Characterization of Enzymes for Applications

In industrial food applications the usual requirement of an enzyme is that it produce the desired functionality for the minimum cost. This often implies that offerings by alternate suppliers are assayed to find the best enzyme source for the process in hand. The characterizing factors are (1) rate (activity per gram of enzyme); (2) pH optimum; (3) temperature optimum; (4) stability under conditions of use; and (5) presence (or absence) of potentially deleterious side activities.

Rate. By rate, the food processor usually means the amount of modification obtained during the time allowed for enzyme action in the process. This may be different from the initial rate of conversion of substrate to product as defined by an enzymologist. An assay that measures the latter rate may be misleading if the modification occurs during extended incubation in the process.

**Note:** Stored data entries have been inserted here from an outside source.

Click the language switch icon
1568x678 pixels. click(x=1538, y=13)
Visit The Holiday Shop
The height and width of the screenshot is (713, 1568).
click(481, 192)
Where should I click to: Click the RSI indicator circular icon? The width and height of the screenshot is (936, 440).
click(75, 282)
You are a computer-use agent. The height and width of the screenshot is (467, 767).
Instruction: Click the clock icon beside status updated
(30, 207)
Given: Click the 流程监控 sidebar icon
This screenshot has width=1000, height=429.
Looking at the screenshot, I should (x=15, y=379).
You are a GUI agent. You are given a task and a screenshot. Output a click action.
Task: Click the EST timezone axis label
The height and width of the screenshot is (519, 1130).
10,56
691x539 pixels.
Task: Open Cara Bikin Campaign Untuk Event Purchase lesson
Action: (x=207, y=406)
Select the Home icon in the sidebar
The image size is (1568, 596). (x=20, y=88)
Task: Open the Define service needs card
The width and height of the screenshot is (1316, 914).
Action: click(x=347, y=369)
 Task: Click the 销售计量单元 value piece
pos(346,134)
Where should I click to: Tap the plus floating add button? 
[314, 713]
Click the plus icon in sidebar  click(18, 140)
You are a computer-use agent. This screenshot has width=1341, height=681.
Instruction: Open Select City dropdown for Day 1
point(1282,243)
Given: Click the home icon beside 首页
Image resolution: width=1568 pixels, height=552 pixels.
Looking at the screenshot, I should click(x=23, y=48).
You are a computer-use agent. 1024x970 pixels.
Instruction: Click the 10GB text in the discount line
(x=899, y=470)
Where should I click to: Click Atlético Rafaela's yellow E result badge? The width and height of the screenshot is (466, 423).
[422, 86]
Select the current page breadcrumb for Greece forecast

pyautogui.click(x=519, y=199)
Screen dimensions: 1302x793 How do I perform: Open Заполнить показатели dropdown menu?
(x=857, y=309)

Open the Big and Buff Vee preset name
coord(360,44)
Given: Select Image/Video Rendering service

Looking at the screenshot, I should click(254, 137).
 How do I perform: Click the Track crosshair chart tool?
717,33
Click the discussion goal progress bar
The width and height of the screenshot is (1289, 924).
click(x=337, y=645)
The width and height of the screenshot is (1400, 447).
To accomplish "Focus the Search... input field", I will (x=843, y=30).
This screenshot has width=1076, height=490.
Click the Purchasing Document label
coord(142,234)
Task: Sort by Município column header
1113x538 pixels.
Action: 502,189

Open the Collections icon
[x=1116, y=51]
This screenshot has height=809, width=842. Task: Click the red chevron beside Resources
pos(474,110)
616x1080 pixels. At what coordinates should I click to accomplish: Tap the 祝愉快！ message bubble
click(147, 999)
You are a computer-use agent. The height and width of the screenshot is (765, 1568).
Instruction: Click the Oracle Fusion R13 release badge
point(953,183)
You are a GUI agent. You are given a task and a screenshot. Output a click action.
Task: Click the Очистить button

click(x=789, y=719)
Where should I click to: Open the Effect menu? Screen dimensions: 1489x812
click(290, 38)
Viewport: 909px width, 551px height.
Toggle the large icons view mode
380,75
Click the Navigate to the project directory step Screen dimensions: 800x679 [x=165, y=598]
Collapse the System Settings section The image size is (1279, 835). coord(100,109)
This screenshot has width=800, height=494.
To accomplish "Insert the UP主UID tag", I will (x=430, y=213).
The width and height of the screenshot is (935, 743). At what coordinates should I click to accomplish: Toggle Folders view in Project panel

pH, Temperature. The pH and temperature optimum curves published by suppliers usually confound the true influence of these factors on enzyme catalytic properties with the effect on enzyme stability. Enzyme denaturation is influenced by numerous factors, is usually irreversible, and occurs with first-order kinetics. Optimum curves are constructed using assays that measure the amount of substrate modification over a period of time and represent a summation of true rate effects plus denaturation during that time. They should be used with caution.

Stability. The presence of substrate stabilizes enzyme against denaturation; thus, the real optimum of interest is the stability of enzyme under the conditions of use: time, pH, temperature, substrate concentration, inorganic ions, organic solvents, and so on. An assay used to screen enzymes for a particular application should mimic as nearly as possible the actual use conditions, to give a reliable estimate of cost benefit.

Side activities. Preparing a pure isolated enzyme is cost-prohibitive for food applications. All commercial enzymes contain some activities other than those declared on the label; for example, fungal amylase usually contains some proteolytic activity, a bacterial protease may also contain some xylanase, and so on. These side activities may present a problem when the enzyme is used in certain food processing situations, and assays should be applied that will detect them, as well as the main enzyme of interest.